— Где ты пропадаешь? — спросила его мать. — Ищешь, ищешь тебя — нигде нет. Не смей далеко от дома отходить. Без отца совсем распустился. Вот отец с корабля вернется, он с тобой поговорит. Совсем от рук отбился.
— Я у нас за домом баррикаду строю… — сказал он серьезно.
— Какую баррикаду?
— Уже на Большом строят, мама, баррикады. Я сам видел, и мы строим. Я сговорился с мальчишками…
Через три дня, после сильного налета, его принесли оглушенного взрывом бомбы. Мать, бледная, с растрепанными волосами, дрожащими руками раздевала его. Он лежал тихий, но уже пришедший в себя. Его только толкнуло слегка воздухом и бросило оземь.
— Я строил баррикаду за домом, — сказал он тихо, виноватым голосом. Я жив, мама, ты не бойся.
Мать вытряхивала из его карманов всякую всячину, ища платок.
— Что у тебя за дрянь в кармане всякая, — сказала она, вытаскивая большой, ставший уже серым, кусок гипса.
— Мама! — закричал Юра. — Не трогай! Это львиная лапа. Оставь! Это мне нужно. Это у меня на память.
Мать удивленно смотрела на кусок гипса. Действительно, на нем был ясно заметен большой полукруглый коготь.

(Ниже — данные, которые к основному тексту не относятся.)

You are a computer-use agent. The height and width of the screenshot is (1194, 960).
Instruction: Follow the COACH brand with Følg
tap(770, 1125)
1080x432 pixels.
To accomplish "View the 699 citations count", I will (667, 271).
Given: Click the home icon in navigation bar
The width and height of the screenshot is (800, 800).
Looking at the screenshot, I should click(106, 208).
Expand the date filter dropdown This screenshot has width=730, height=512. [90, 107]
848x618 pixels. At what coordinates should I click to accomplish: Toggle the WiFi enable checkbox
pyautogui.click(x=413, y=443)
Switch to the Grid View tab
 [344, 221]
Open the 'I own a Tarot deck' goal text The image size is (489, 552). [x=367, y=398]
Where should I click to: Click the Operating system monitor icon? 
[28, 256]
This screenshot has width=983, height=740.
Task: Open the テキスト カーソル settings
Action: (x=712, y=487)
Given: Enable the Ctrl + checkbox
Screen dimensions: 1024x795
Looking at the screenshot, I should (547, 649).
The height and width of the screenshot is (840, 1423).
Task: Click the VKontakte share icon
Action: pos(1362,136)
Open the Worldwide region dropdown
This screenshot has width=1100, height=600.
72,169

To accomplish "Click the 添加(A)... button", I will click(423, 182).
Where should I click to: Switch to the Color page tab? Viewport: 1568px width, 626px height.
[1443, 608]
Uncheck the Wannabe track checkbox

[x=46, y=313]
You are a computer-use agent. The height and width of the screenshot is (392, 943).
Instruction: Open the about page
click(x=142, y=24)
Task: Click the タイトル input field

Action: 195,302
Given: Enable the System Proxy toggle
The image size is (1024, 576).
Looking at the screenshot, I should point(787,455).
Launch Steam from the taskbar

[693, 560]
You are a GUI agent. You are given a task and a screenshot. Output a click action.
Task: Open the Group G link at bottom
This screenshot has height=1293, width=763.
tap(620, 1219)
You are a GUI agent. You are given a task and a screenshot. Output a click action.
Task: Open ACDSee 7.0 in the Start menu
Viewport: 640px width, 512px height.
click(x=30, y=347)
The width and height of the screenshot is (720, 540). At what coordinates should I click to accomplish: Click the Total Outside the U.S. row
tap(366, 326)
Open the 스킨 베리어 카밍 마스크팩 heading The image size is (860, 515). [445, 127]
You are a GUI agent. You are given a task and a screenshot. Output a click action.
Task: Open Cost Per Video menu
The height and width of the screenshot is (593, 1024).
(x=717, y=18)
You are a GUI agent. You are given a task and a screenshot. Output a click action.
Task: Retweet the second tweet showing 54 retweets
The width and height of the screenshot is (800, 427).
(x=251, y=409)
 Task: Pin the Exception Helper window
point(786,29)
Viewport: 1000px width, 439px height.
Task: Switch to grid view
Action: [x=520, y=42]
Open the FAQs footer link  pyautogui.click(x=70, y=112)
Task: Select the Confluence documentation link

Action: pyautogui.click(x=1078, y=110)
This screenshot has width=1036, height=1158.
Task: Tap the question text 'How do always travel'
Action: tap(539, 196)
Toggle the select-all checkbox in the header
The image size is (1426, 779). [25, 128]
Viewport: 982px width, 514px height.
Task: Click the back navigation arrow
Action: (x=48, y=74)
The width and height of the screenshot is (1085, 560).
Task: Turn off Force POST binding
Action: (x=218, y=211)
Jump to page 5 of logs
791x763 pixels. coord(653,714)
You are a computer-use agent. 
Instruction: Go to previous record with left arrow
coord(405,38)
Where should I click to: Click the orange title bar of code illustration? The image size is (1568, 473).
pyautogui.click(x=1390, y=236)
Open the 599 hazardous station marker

— Зачем тебе это? — спросила мать. — Это ты там, в мусоре, отыскал?
— Это на память, — сказал он, хмуря свой маленький лоб.
— Да зачем тебе на память — не понимаю, Юрик, маленький, — нежно сказала мать.
— Я отомщу за него… этим разбойникам! Пусть только мне попадутся. Я им припомню…
Семья
— Даша, иди-ка, мать, сюда, разговор один есть, — сказал Семен Иванович.
Даша посмотрела на мужа так, как будто видела первый раз перед собой этого широкоплечего серьезного человека с неторопливыми движениями и суровыми глазами, давно уже не улыбавшегося и не отпускавшего шуток по ее адресу. Она вытерла руки о передник, села на стул и сказала, отводя взгляд куда-то в угол:
— Да знаю я твой разговор, Семен.
— Знаешь? Откуда же ты знаешь?..
— Сердцем чую. Ну, уж говори…
— Притвори дверь, чтоб Оля не слышала…
— Оля ушла за водой, а я тебе сама подскажу; ты только меня поправь, если что не так… Я ведь видела, как ты после смерти Кости мучаешься. Ну что же, Костя погиб, защищая Ленинград, хорошей, чистой смертью умер, а этим фашистским выродкам надо мстить, Семен Иванович, надо мстить ежедневно, ежечасно. Чего они творят, мерзавцы, не перескажешь, язык не поворачивается — такой страх; презираю я их и ненавижу — за Костю, за брата. Мстить им хочешь, на фронт решил. Да? Права я?
Семен Иванович ударил ладонью по колену, встал, подошел к ней, обнял ее, поцеловал, сказал:
— Эх ты, угадчица! Правильно, все так и есть. Чтобы не раздумывать, я уж и бумаги оформил. Вот, мать, какие дела — одним бойцом больше стало. Не могу я работать — душа кипит. А я старый солдат — империалистическую всю прошел, стрелять не разучился. Только, мать, времени у меня мало. Собери, что там нужно со мной вещичек…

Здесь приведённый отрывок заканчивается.